News Release

NYIT researcher wins grant for implantable wireless system to measure gastric activity

NIH awards $457,000 for chip to map and monitor electrical impulses in the stomach

Grant and Award Announcement

New York Institute of Technology

Dr. Aydin Farajidavar, New York Institute of Technology

image: Dr. Aydin Farajidavar of New York Institute of Technology School of Engineering and Computing Sciences holds protoype of wireless implantable device for measuring gastric electrical impulses. view more 

Credit: Rui Wang

New York Institute of Technology (NYIT) Assistant Professor Aydin Farajidavar has received a $457,000 National Institutes of Health grant to develop an implantable wireless system to study the body's gastric and digestive systems.

Farajidavar's research aims to create a safe method to monitor the electrical impulses producing rhythmic movements and contractions in the stomach that are central to gastric health and good digestion. Problems with gastric movements, called dysrhythmias, lead to disorders that prevent the stomach from digesting food normally, leading to other problems with blood sugar levels, nutrition absorption, and painful cramps.

"Right now, we have no adequate way to record the gastric signals that allow us to understand what may be happening in a patient's stomach," says Farajidavar. "External devices placed on the surface of the belly don't always pick up the stomach's signals or the signal recording is disrupted if the patient moves a certain way."

Farajidavar's tiny device is designed to be implanted in a patient during an endoscopy, a procedure in which doctors use a flexible tube to examine the digestive tract. Surgeons would insert the device by opening a small flap inside the stomach. Once implanted, the chip would transmit data on the stomach's so-called "slow waves" to a small patch worn on the skin. The patch, in turn, would transfer the data to a unit allowing doctors to map and monitor the stomach's electrical activity. The system is known as WINGS (Wireless Implantable NeuroGastroenterology System). The implant will be wirelessly recharged through the patch, potentially allowing it to stay in the body for a month or more.
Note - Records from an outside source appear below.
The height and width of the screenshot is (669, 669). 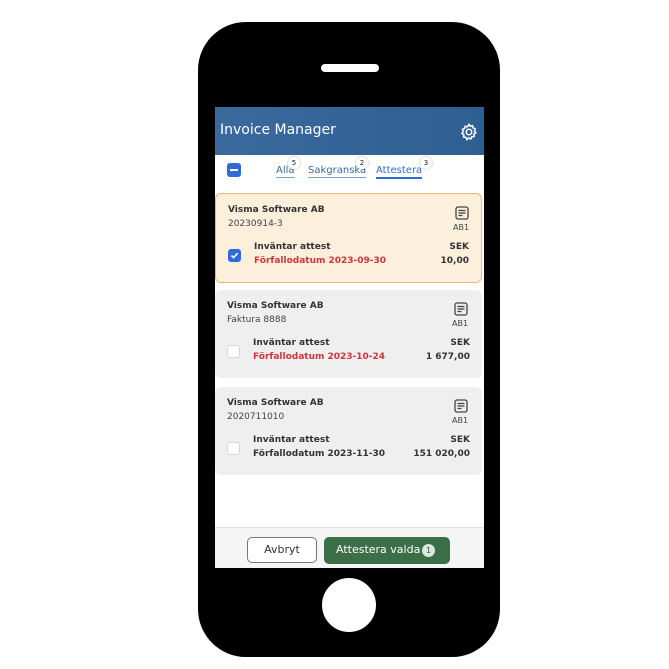 What do you see at coordinates (257, 320) in the screenshot?
I see `invoice-reference: Faktura 8888` at bounding box center [257, 320].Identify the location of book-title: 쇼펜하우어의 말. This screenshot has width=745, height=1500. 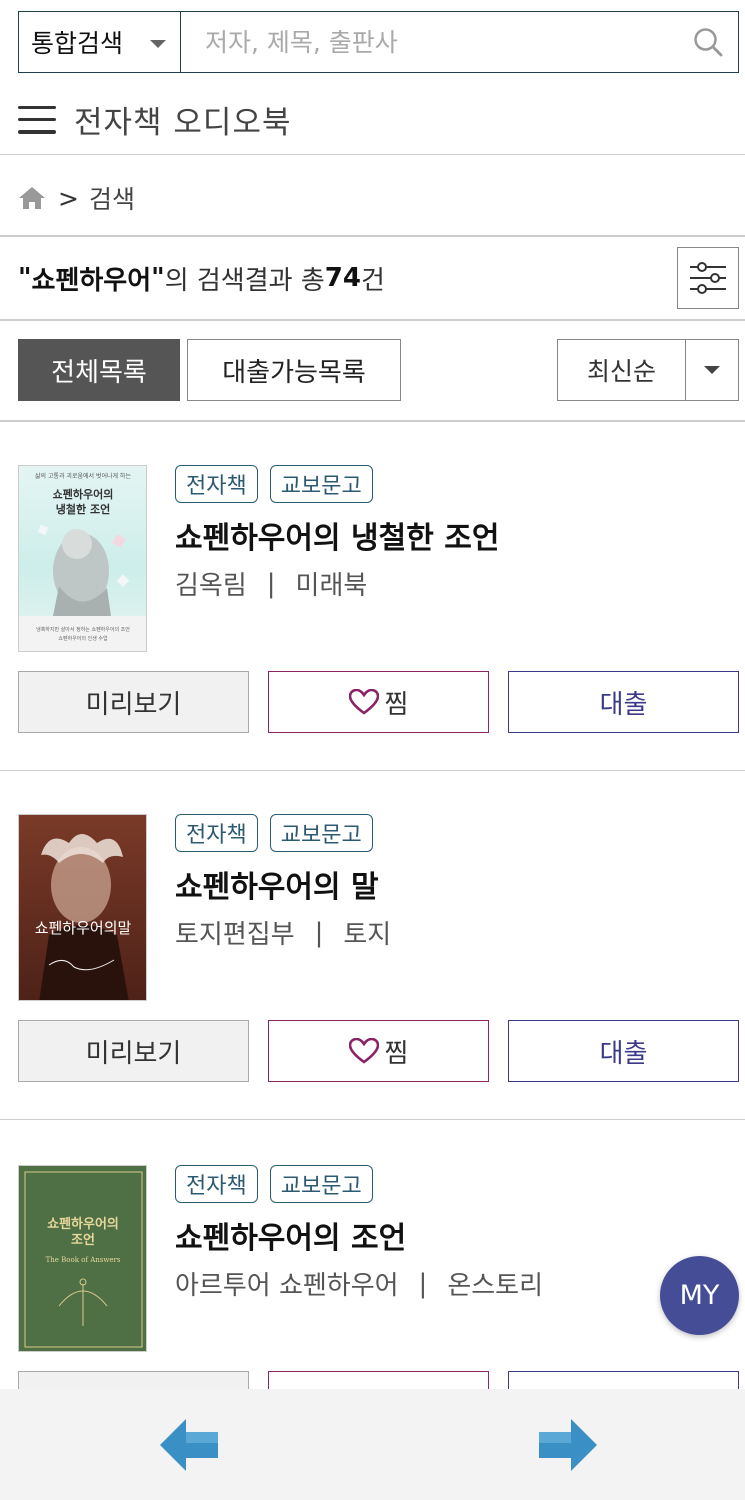
(277, 884).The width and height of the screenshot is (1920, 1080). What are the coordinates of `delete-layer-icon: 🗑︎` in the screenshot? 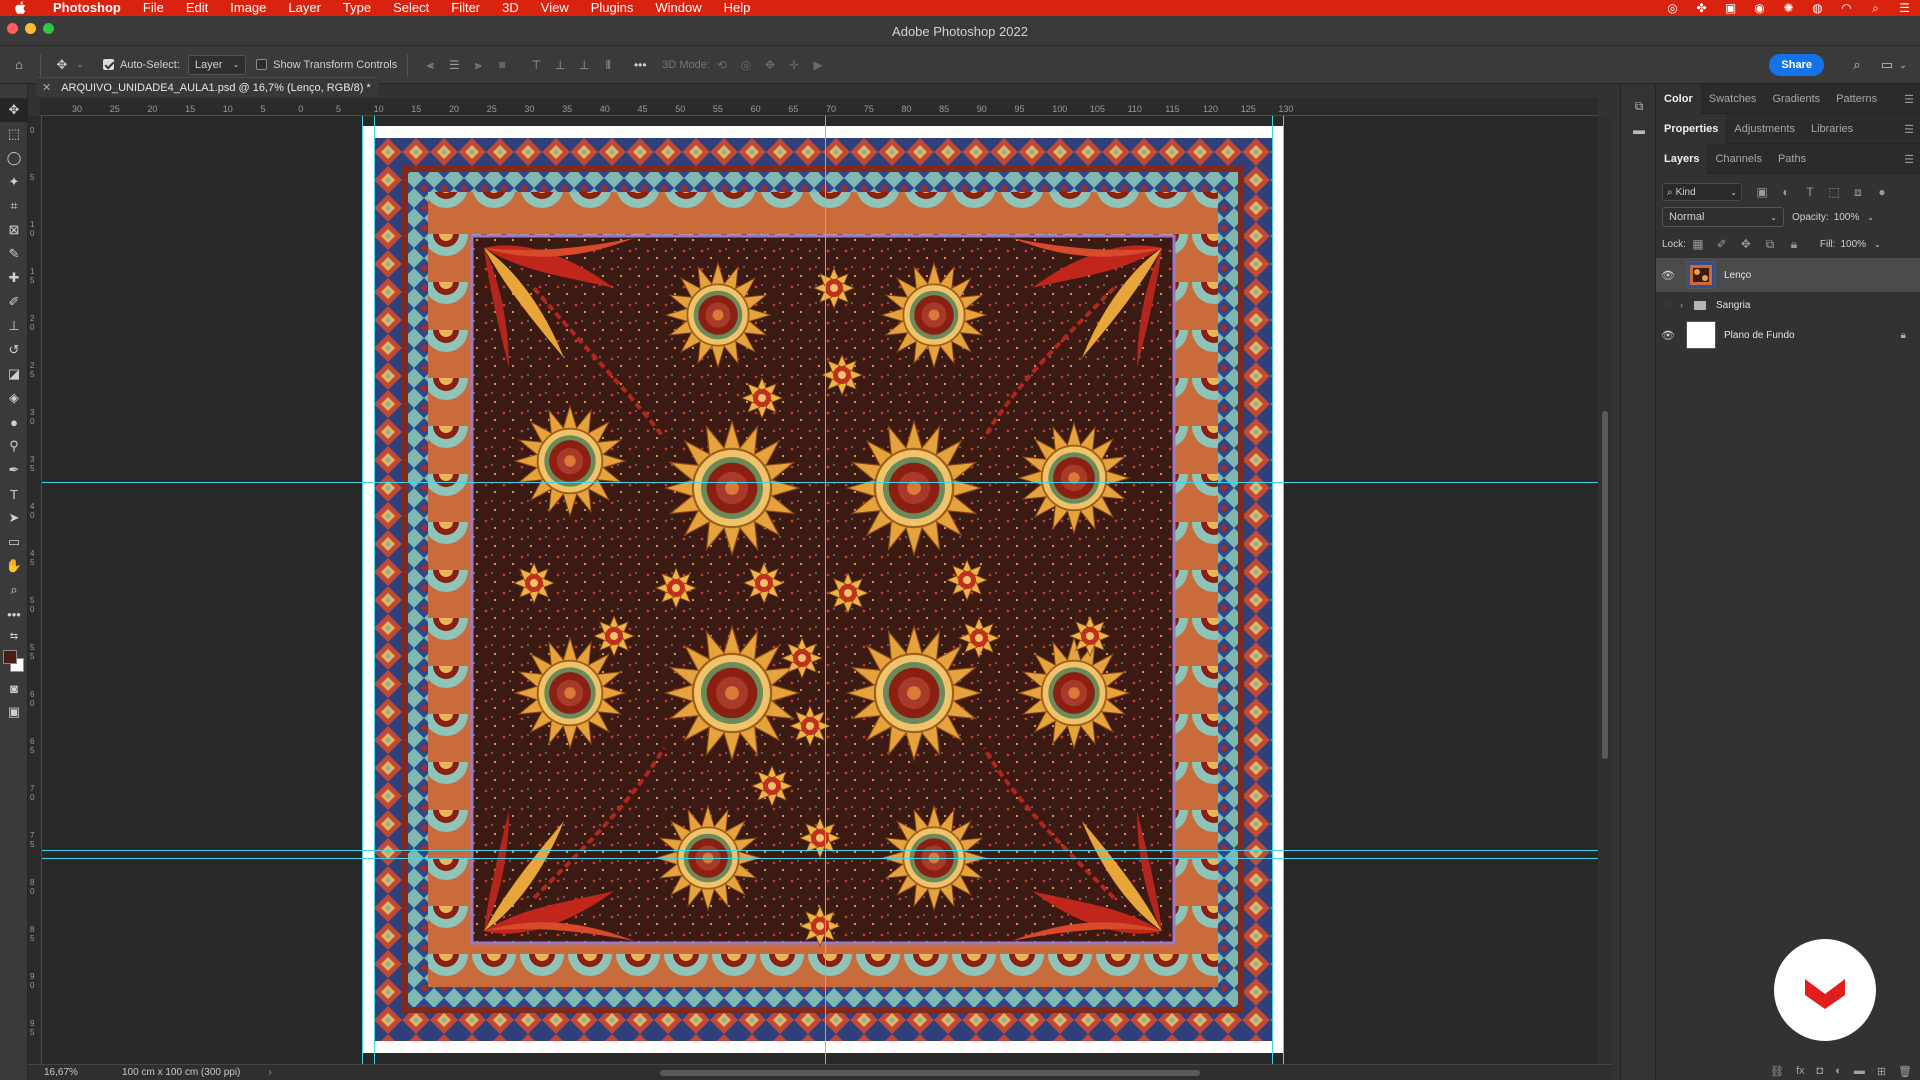 It's located at (1905, 1072).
"Once we know more about these gastric waves and signals, scientists can develop special therapies, similar to heart pacemakers, for patients suffering from gastric disorders," says Farajidavar. "In the field of cardiology, these technologies have helped revolutionize diagnosis and treatment of heart issues. The same thing is possible for the stomach conditions but only if we have ways to monitor gastric signals in long-term studies."

The device in Farajidavar's study will first be tested in animals. He is developing it within the Entrepreneurship and Technology Innovation Center (ETIC) at NYIT School of Engineering and Computing Sciences.

"Federal research funding helps our doctors, scientists and engineers by giving them the critical resources they need to improve the quality of life for patients around the world," said Rep. Steve Israel. "I am thrilled that Assistant Professor Farajidavar and NYIT are continuing the vital work that has positioned Long Island as a national hub for medical research."

Farajidavar's research team includes scientists from Auckland Bioengineering Institute (New Zealand), Pennsylvania State University, and North Shore-Long Island Jewish Health System.

Farajidavar's grant is part of an NIH initiative dedicated to investigating the workings of peripheral nerves, which are those nerves outside of the brain and spinal cord. The SPARC (Stimulating Peripheral Activity to Relieve Conditions) program seeks to fund projects that reveal information about how peripheral nerves control the body's organs.

"SPARC hopes we share the technology and we can get in into clinical trials in a few years," says Farajidavar. "We're honored to be among the first responders to this initiative."